The report’s scariest deficit scenario relies on a Congressional Budget Office projection that under what it calls “current policy,” the U.S. government’s debt will soar from the current 60 percent of GDP to 100 percent of GDP by 2023 and to twice the country’s annual economic output by the year 2035.

Current policy?  What’s that?

But “current policy” as defined by CBO does — in the sometimes upside-down world of Washington — require action.
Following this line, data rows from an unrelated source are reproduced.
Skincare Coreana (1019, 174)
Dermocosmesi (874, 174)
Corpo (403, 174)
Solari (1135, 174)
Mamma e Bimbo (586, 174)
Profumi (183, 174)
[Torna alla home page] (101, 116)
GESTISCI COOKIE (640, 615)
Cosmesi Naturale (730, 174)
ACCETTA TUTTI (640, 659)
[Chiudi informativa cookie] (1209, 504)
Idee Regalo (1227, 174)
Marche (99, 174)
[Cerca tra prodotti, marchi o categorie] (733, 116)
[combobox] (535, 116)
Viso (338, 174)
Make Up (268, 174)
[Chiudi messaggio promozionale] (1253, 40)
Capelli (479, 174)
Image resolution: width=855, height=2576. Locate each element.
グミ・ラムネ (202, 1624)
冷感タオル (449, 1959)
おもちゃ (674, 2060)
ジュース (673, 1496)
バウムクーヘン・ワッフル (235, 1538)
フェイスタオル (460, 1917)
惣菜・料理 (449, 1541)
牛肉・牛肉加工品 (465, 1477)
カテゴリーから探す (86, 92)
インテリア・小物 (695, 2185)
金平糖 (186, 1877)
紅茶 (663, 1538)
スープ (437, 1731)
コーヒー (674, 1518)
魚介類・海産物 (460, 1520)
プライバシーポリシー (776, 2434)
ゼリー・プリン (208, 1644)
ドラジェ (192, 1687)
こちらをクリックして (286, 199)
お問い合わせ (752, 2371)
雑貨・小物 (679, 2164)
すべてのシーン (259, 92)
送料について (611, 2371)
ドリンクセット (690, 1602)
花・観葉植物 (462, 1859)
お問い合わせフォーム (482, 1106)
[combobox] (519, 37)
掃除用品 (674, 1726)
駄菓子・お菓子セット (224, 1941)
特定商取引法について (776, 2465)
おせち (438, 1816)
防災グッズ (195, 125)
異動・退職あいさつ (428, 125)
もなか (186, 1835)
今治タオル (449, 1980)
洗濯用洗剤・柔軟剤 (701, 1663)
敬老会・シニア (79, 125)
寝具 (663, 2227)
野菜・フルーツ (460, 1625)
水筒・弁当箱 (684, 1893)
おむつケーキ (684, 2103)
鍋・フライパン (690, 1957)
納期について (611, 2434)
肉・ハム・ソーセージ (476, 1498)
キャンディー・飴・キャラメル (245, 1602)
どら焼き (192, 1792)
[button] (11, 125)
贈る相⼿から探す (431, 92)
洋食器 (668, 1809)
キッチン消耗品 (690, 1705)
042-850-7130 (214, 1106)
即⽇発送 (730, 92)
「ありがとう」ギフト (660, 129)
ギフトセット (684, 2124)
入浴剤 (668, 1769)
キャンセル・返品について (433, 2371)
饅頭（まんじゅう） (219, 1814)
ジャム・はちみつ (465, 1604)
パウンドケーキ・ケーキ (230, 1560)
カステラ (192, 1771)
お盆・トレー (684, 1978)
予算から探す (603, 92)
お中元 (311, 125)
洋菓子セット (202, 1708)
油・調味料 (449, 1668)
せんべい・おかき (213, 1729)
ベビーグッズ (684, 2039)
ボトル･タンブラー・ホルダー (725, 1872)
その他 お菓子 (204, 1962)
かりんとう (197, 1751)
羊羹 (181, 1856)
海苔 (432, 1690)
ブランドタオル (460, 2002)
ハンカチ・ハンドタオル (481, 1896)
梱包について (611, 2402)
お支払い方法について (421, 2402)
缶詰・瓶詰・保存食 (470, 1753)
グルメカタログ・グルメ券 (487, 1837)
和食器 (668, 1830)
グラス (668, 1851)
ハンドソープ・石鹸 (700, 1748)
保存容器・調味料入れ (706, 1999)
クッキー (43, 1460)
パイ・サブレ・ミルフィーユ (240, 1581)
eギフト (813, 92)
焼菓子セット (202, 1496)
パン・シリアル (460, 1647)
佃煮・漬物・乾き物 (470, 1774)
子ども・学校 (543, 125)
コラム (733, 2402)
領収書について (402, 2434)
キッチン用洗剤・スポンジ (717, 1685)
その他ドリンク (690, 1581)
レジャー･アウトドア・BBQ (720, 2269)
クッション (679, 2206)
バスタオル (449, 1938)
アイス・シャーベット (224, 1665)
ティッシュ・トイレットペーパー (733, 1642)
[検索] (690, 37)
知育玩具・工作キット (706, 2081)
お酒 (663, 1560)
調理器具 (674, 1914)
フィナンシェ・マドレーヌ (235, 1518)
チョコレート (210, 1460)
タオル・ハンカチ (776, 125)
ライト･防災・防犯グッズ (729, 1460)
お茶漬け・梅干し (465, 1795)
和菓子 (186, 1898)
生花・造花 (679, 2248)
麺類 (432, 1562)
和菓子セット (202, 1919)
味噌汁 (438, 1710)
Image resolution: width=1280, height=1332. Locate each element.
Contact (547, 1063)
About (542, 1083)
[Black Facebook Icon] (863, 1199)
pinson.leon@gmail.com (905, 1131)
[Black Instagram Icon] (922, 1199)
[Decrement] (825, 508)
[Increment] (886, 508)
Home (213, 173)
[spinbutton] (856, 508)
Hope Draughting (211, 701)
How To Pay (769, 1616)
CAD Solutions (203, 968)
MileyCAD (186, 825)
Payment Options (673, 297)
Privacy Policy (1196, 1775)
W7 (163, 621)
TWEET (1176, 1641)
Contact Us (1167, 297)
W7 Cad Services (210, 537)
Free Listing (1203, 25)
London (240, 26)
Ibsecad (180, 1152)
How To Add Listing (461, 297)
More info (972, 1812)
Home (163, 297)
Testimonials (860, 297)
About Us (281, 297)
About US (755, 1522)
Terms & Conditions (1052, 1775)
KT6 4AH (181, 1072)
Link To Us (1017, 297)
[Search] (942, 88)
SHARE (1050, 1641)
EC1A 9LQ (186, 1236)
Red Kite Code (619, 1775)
It assumes that Congress will pass and President Obama will sign a continuation of at least some of the George W. Bush-era tax cuts set to expire; that lawmakers will once again vote to ease the bite of the alternative minimum tax (AMT); that Congress will block a scheduled increase in estate tax rates; and that the government will continue to pass so-called “doc fixes” to shield physicians from mandated cuts in the payments they get under Medicare.

And all that means what?

But if none of those actions are taken — what the CBO calls the “current law” baseline — the deficit numbers look considerably brighter.

In layman terms, we haven’t spent a lot of this money yet.  If Republicans and Democrats simply agree to disagree and give us gridlock, actual deficits won’t be as high as projected.  Yes, there will be pain for some.  But the hole we’ll dig for ourselves won’t be as deep.

And this is really the frustrating part of this whole debate.  These are projections.  They haven’t spent the money yet.  So don’t.  Just don’t spend the damn money.  Repealing Obamacare should be a no-brainer.  That trillion dollar abomination hasn’t given anyone anything yet.  So kill it.  Now.  Before it becomes another entitlement like Social Security.  Come on.  Do the right thing.  And legislate like you got a pair.